Root Morphology and Growth Regulated by Mineral Nutrient Absorption in Rice Roots Exposed to Simulated Acid Rain

Abstract

Acid rain caused a severe loss on agricultural productivity, aggravating the challenge for achieving sustainable food production to feed the increasing globe population. To clarify the mechanism on adaptation of rice root to acid rain, we studied the root morphology and growth regulated by nutrient absorption under hydroponic conditions. Our results show that acid rain (pH 5.0 or 3.5) increased the density of root hair and root volume by increasing concentrations of K+, Na+, and Ca2+ in rice roots, and the root dry weight was increased. However, strong acid rain (pH 2.5) decreased the root length, surface area, volume, and number of root tips by decreasing the concentrations of K+, Na+, and Mg2+ in rice root, and fresh and dry weight were both decreased.
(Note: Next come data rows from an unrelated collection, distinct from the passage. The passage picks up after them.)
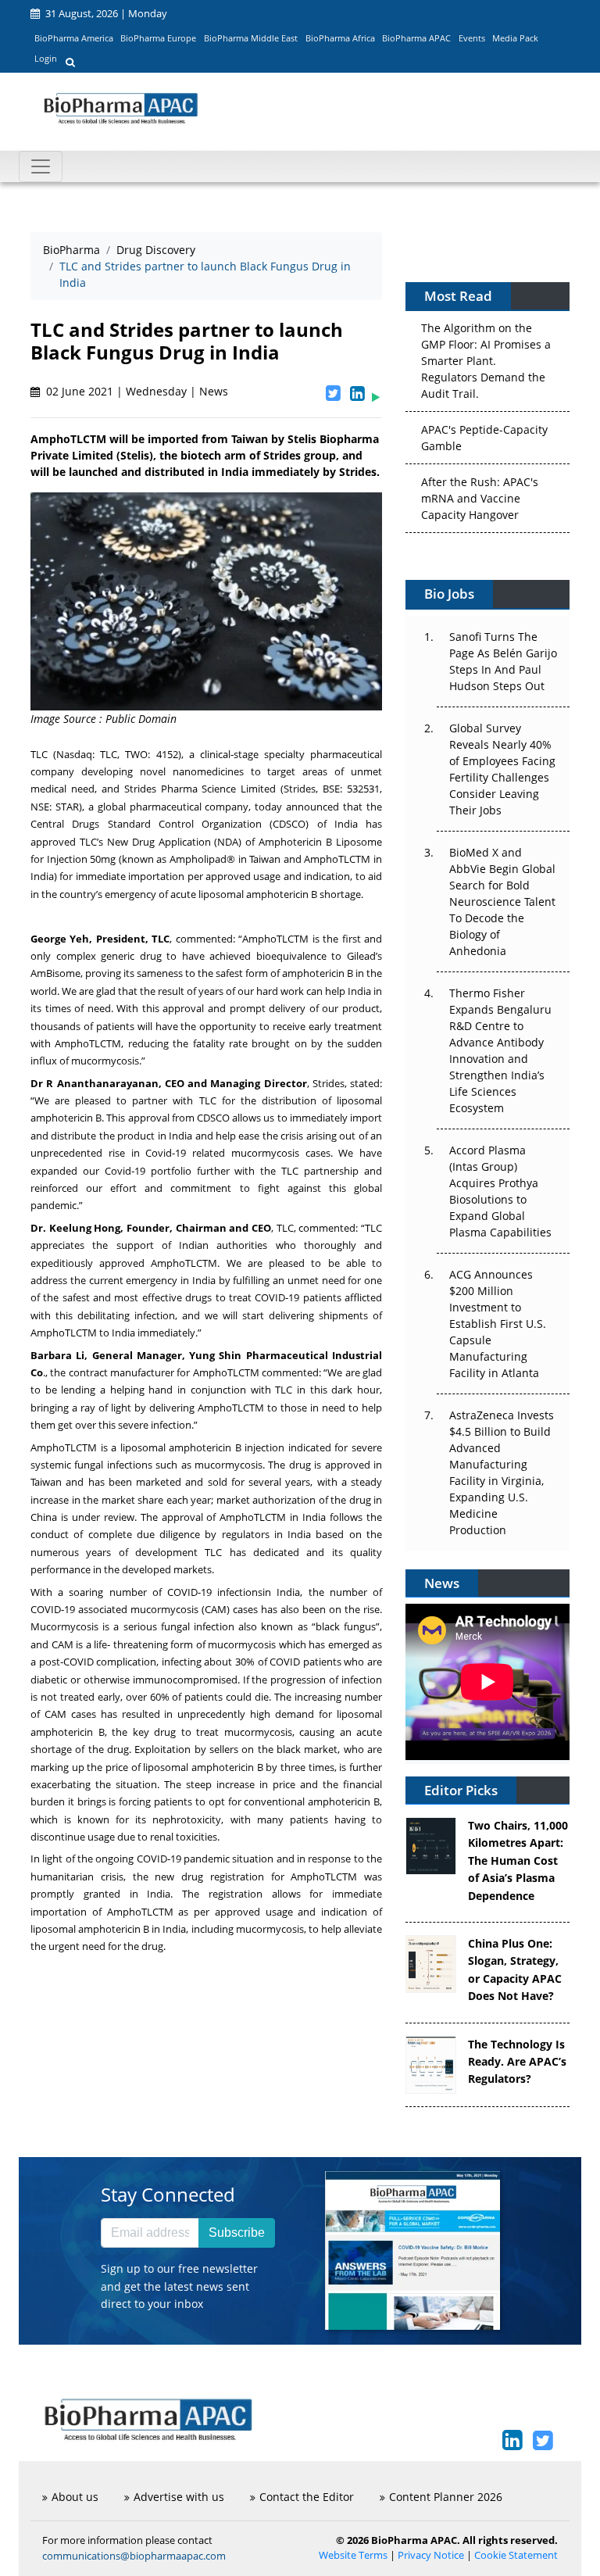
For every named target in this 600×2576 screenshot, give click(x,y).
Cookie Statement (516, 2555)
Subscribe (237, 2232)
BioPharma (71, 249)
After a 5-day recovery, the root morphology of rice seedlings treated with acid rain (pH 5.0 or 3.5) was recovered to the control levels, and the concentrations of K+, Na+, Ca2+, and Mg2+ also had no difference from the control (p < 0.05). However, the root growth treated with strong acid rain (pH 2.5) was still lower than the control because the inhibition on root activity and hydrolytic activity of plasma membrane H+-ATPase might have exceeded the self-regulating capacity of rice seedlings, and the absorption of mineral nutrient could not sustain the growth. Hence, we concluded that the adaption of root morphology of rice seedlings to acid rain was related to regulation of mineral nutrient absorption in rice root.